When Judge Kaplan delayed the trial on Monday, he expressed confidence that the trial would continue through any COVID-related delay.

“This Court functioned all the way through the worst of the COVID pandemic. We conducted over a hundred jury trials right through the lockdowns and everything else,” the judge said. “We have gotten through all of that. I’m sure we’ll get through all of this too.”

How many jurors are needed to render a verdict?

Judge Kaplan initially seated nine jurors to hear the defamation trial; however, a jury of six could still render a verdict, according to the Federal Rules of Civil Procedure.

Even though the jury does not include any alternates, having three more jurors than needed gives Kaplan a cushion, according to Nafatlis.

“If you lose a juror, you can keep going as long as you stay with the jury of at least six,” Naftalis said.

However, if the jury loses four members, Kaplan would likely be forced to declare a mistrial in the case, according to Naftalis.

Kaplan would then have to empanel a new jury to restart the case. Depending on the availability of Kaplan, the parties, and the jury pool, that process could begin as early as next week.

Does Trump still plan to testify?

Trump arrived at court on Monday with his regular legal team as well as his two criminal defense lawyers, Todd Blanche and Susan Necheles.

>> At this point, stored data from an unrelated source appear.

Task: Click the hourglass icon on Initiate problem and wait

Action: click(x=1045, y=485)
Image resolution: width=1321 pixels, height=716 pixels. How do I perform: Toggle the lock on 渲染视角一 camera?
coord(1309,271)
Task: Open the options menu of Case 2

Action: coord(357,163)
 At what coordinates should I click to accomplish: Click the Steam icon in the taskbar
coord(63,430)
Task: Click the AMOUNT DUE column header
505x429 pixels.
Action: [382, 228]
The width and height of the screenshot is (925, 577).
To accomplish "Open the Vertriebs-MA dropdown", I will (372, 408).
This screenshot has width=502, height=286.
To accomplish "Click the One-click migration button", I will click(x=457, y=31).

“He was planning to testify,” defense lawyer Alina Habba told Kaplan Monday before court was adjourned due to health concerns.

What happens if Trump defies the judge on the stand?

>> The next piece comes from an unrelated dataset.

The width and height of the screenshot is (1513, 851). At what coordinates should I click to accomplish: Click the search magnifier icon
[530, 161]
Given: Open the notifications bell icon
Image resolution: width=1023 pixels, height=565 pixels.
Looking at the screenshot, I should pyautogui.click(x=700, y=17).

If Trump takes the stand, his testimony will be heavily restrained by the judge’s pretrial ruling, which determined that — because a jury last year already found Trump liable for sexually abusing Carroll and then defaming her — Trump is barred from arguing that he did not sexually abuse Carroll or that he never met her.

The possibility that Trump violates those rules in the presence of the jury could put Kaplan in a tight spot, according to trial lawyer and ABC News contributor Chris Timmons.

“If you go into court and you disrespect the judge in front of the entire courtroom, you’re going to be held in contempt or at least get warned that you’re on the verge of being held in contempt,” Timmons said.

If Trump defies Kaplan’s orders, Kaplan could strike the testimony from the record and instruct the jury to disregard it, according to Naftalis.

“He will likely try to direct him as to what’s in bounds and out of bounds,” Naftalis said. “If Trump continues to ignore … there would likely be a break outside the presence of the jury where he says, ‘If you continue to do this, I will just end your testimony.'”

If Trump continues to defy the rules, Kaplan could boot Trump from the courtroom — something he threatened to do during last week’s proceedings when Trump was being disruptive.

“Mr. Trump has the right to be present here. That right can be forfeited and it can be forfeited if he is disruptive, which is what has been reported to me,” the judge said last Wednesday after Trump was heard making comments within earshot of the jury. “Mr. Trump, I hope I don’t have to consider excluding you from the trial.”

“I understand you are probably very eager for me to do that,” the judge added, to which Trump threw his up his arms and said, “I would love it, I would love it.”

Could the judge hold Trump in contempt?

If Trump repeatedly violates the orders and instructions of the court, Kaplan could hold the former president in contempt and impose monetary sanctions — but the likelihood that it gets to that point is low, according to Naftalis.

“I think the more likely scenario is the judge says, ‘If you’re not going to abide by the orders of the court, your testimony is over.’ I think that’s more likely than getting to, like, full-out sanctions,” said Naftalis.

“The judge will interrupt them and strike it, and that will end it there,” Naftalis said. “There won’t be an opportunity for Trump to sort of go on and give us a soliloquy.”